Decline and re-establishment of Buddhism in India
Buddhism became nearly extinct in India, the country of its origin, after the 13th century C.E., primarily due to continuous destructive activity of different fundamentalist muslim emperors. However, it continued to grow and expand in other countries to the present day. Buddhism is now reestablished in India by many Theravadin schools of Hinayana and Tibetan Mahayana-Vajrayana buddhist schools in the recent years.

Buddhism in Tibet

Buddhadharma or Buddhism began to come to Tibet sometime in the seventh century during the time of King Songtsen Gampo. In the eighth century, Buddhism began to take root in Tibet, during the time of King Trisong Detsen. Acharya Padmasambhava and Abbot Shantirakshita helped the King to bring dharma to Tibet and translate the teachings into the Tibetan language.


The lineages of Buddhism were transmitted to Tibet through many centuries and gradually developed into eight streams or lines of transmission, from teachers to students, eight major practice lineages known as the “Eight Great Chariots” or the “Eight Practice Lineages.”

Cultural Event
Image by Sakshi Shail

Over the centuries, the Buddhism of Tibet developed into four main streams or lineages known as the “Four Major Schools of Tibetan Buddhism.


All Tibetan Buddhist schools and practice traditions trace their origin directly back to Buddha Shakyamuni.
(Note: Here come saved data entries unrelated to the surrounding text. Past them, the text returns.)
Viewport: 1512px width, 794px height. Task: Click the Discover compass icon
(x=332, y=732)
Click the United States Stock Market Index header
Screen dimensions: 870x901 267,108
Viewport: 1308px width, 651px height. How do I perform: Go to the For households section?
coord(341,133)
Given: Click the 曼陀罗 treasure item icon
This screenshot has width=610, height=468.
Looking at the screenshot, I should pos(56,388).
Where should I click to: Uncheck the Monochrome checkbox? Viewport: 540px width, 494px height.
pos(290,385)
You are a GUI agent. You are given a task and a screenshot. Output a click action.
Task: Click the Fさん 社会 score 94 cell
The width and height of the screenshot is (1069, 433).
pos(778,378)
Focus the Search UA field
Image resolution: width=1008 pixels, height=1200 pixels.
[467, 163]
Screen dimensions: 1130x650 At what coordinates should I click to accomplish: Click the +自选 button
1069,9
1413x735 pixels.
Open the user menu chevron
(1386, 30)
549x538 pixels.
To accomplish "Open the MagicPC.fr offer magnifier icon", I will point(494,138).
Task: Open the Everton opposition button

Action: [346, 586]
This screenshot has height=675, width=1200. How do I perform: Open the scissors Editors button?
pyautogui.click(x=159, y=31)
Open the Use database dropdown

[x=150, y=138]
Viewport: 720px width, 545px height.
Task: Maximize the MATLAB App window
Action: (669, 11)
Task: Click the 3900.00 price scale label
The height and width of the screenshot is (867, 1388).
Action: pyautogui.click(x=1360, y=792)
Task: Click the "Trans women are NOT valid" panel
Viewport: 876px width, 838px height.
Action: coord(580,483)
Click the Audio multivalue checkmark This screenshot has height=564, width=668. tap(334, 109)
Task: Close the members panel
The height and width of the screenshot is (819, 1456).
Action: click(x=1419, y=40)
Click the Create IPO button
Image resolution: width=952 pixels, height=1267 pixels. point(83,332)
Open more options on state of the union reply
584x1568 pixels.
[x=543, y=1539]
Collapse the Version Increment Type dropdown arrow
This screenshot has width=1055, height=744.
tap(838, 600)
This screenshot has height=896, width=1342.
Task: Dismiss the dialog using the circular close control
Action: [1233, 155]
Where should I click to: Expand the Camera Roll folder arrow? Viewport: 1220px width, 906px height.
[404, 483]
In addition, each school traces its founding in Tibet to a particular person, who in turn is connected to a particular tradition in India.


The Nyingma School
The Nyingma school traces its origins back to the Buddha Samantabhadra, Vajrasattva, and Garab Dorje of Uddiyana. The most important source of the Nyingma order is the Indian Guru, Padmasambhava, the founder of the Nyingma Lineage of Tibetan Buddhism, who came to Tibet in the eighth century C.E.


The Kagyu School
The most important source of the Kagyu order is traced back to the great Indian yogi Tilopa (988-1069), one of the 84 mahasiddhas of India, who first developed the spontaneous insight. He gained this realization through the methods that were taught by the historical Buddha Shakyamuni to his closest students, methods that continued to be practiced during the time of Tilopa. In turn, the realization or these masters was passed down to their disciples through the great forefathers of the lineage: Indian mahasiddha Naropa, Marpa-the great translator (1012-1097), Milarepa-the greatest yogi of Tibet, and then to Gampopa-whose coming was prophesied by the Buddha. 


The Sakya School
The most important source of the Sakya order is the great Indian yogi Virupa (9th century), one of the 84 Mahasiddhas and foremost in miraculous attainments, through Gayadhara (994-1043) to his Tibetan disciple, Drokmi Lotsawa Shakya Yeshe (992-1072). Drokmi Lotsawa passed the lineage to his main disciple, Khön Könchok Gyalpo (1034-1102), who built the great monastery in the Tsang region of central Tibet. This area had lots of gray earth, for which reason this seat later known as the Sakya “Gray Earth.” 


The Geluk School
The Geluk school continues the distinctive traditions of the Kadampa school of the great Indian master Atisha (982-1054). The Geluk school was founded by the Tibetan master, Je Tsongkhapa Lobsang Drakpa (1357-1419), otherwise known as Je Rinpoche. Ganden Monastery, founded by Tsong Khapa in 1409 C.E. outside Lhasa, the capital of Tibet, became the main seat of the Geluk tradition. The name of this lineage is derived from the name of the monastery that Tsongkhapa founded.